|Literacy, Language and Communication
debate the issue of Fairtrade cotton and clothing, articulate and justify answers, arguments and opinions for ‘throwaway culture clothes’ vs. labels with ethical policies;
learn how to be critical consumers by critically investigating the language of advertising that tells us to buy products yet hides the conditions under which they are made and the environmental impact
|Knowledge and Understanding of the World
research historical dress from a variety of cultures and if possible, through school library services or local museums, visit, borrow and try some on, investigating the significance of styles, designs and fabrics;
examine different kinds of religious clothing, are able to name the item and which religion it might be associated with;
use locational knowledge to research which countries are the major suppliers of British clothing by surveying labels in their garments and at home.

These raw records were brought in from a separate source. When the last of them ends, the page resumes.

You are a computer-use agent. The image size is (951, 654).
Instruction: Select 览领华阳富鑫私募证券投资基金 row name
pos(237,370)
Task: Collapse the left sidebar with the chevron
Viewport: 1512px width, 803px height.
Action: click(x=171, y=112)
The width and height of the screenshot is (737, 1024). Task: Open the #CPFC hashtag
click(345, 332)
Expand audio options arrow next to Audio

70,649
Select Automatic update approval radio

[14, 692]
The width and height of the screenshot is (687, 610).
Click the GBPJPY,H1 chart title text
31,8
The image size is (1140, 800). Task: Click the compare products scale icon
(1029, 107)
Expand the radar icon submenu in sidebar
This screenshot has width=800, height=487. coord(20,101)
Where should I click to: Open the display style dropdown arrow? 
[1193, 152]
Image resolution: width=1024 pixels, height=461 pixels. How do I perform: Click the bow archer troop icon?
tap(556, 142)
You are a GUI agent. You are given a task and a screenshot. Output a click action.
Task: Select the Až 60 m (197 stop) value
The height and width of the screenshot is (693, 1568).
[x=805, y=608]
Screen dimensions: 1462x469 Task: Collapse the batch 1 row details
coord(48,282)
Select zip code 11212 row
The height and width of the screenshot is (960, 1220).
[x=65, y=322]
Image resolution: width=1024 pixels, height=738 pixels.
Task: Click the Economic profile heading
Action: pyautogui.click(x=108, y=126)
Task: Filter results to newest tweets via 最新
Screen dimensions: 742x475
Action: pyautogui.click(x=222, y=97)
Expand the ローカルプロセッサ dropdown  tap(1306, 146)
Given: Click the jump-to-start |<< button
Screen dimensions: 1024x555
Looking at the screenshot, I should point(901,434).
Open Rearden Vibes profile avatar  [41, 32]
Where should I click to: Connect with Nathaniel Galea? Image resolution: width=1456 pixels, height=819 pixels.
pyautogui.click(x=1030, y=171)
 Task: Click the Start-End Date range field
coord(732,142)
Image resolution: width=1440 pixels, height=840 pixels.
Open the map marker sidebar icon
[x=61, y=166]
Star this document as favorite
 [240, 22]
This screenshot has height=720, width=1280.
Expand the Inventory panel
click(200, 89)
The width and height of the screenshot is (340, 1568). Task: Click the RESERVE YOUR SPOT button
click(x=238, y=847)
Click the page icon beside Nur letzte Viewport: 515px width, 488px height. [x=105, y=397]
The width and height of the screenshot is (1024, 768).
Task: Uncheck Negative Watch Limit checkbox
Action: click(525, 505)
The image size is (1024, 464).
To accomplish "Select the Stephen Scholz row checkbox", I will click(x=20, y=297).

After a study of the conditions for some clothing workers, groups of pupils plan and perform a contrasting dance or performance that shows scenes from a fashion show catwalk juxtaposed with a factory scene where the garments may have been produced
bring in an old item of clothing to be given a design makeover using tie dye, embellishments and fabric pens, any that are too small can be redesigned into bags;
investigate the fabrics, patterns and designs of different cultures e.g. Adinkra
|Personal, Social, Health, Citizenship and Economic Education
Pupils develop their sense of social justice and moral responsibility and begin to understand that their own choices and behaviour can affect local, national or global issues like climate change;
They learn how to make more confident and informed choices about the environment; to take more responsibility individually and as part of a greater whole;
They learn that resources can be allocated in different ways and that these economic choices affect individuals, communities and the sustainability of the environment.
|Mathematical, Scientific and Technical
play an adapted version of The Trading Game to consider how resources are unequally distributed and produce paper
T-shirts instead of rectangles;
compare the prices of fairly traded school uniforms against the cheaper brands, and present their finding through ICT to decision makers in their school and parents;
learn how to repair clothes simply- i.e. sew on buttons, use simple stitches to hem.